ECLI:NL:RBZWB:2022:443
Rechtbank Zeeland-West-Brabant
- Eerste aanleg - enkelvoudig
- Rechtspraak.nl
Beroep tegen naheffingsaanslag parkeerbelasting en de toepassing van gehandicaptenparkeerkaart
Op 9 februari 2022 heeft de Rechtbank Zeeland-West-Brabant uitspraak gedaan in een zaak tussen een belanghebbende en de heffingsambtenaar van de gemeente Breda. De zaak betreft een naheffingsaanslag parkeerbelasting die aan de belanghebbende was opgelegd op 20 april 2021, omdat hij geen parkeerbelasting had voldaan terwijl hij zijn auto had geparkeerd in een normaal parkeervak. De belanghebbende had bezwaar gemaakt tegen de naheffingsaanslag, maar dit bezwaar werd ongegrond verklaard door de heffingsambtenaar. Hierop heeft de belanghebbende beroep ingesteld bij de rechtbank.

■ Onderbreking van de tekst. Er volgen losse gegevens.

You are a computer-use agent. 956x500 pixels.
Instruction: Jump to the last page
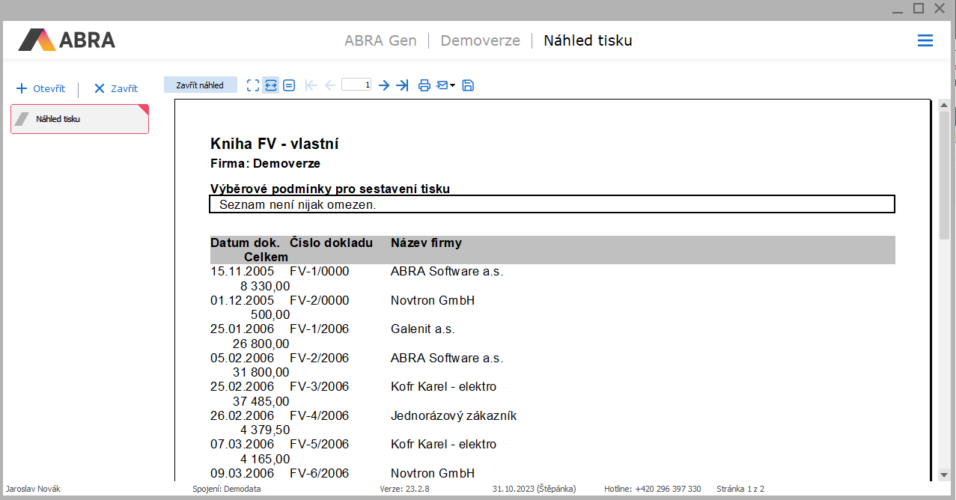pos(402,86)
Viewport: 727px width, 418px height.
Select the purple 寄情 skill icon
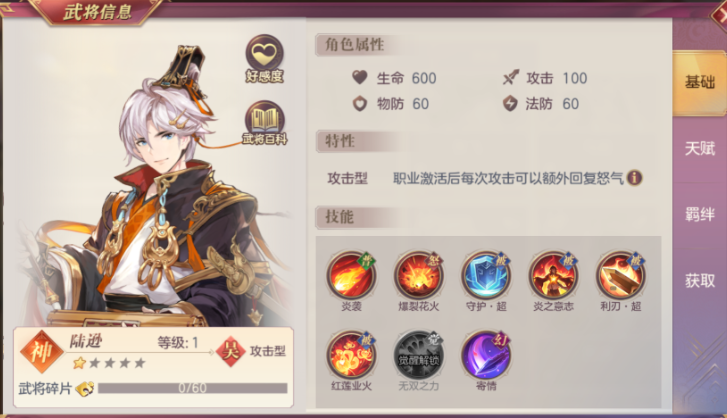[x=486, y=355]
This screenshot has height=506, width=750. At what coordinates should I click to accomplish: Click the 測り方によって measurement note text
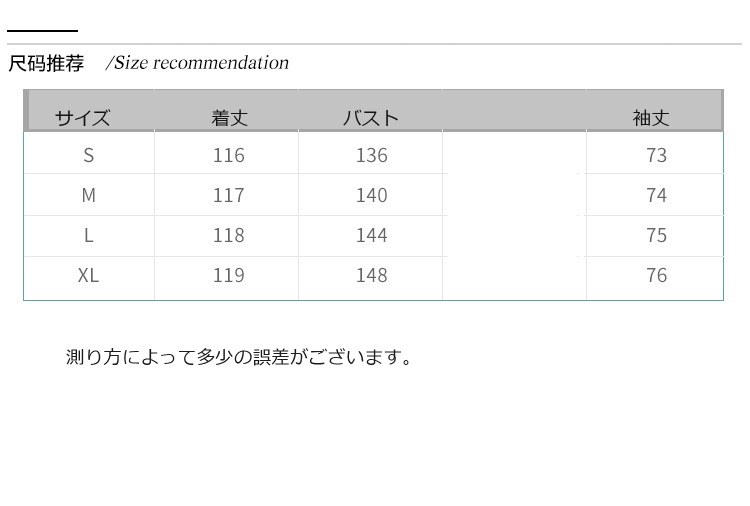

Tijdens de zitting op 26 januari 2022 heeft de rechtbank de zaak behandeld. De belanghebbende voerde aan dat hij op een gehandicaptenparkeerplaats wilde parkeren, maar dat deze bezet waren. Hij vond het onterecht dat hij een naheffingsaanslag had gekregen, terwijl een andere auto zonder gehandicaptenparkeerkaart in een gehandicaptenparkeervak stond. De heffingsambtenaar stelde echter dat de belanghebbende op een betaald parkeren-vak had geparkeerd en dat hij geen parkeerbelasting had voldaan, wat in strijd was met de geldende regels.
De rechtbank overwoog dat de belanghebbende inderdaad op een normaal parkeervak had geparkeerd en dat hij geen parkeerbelasting had betaald. De rechtbank concludeerde dat de naheffingsaanslag terecht was opgelegd, omdat de belanghebbende niet had voldaan aan de verplichtingen die voortvloeien uit de gemeentelijke verordening. De rechtbank verklaarde het beroep ongegrond en zag geen aanleiding voor een proceskostenveroordeling. De uitspraak werd openbaar gemaakt op www.rechtspraak.nl.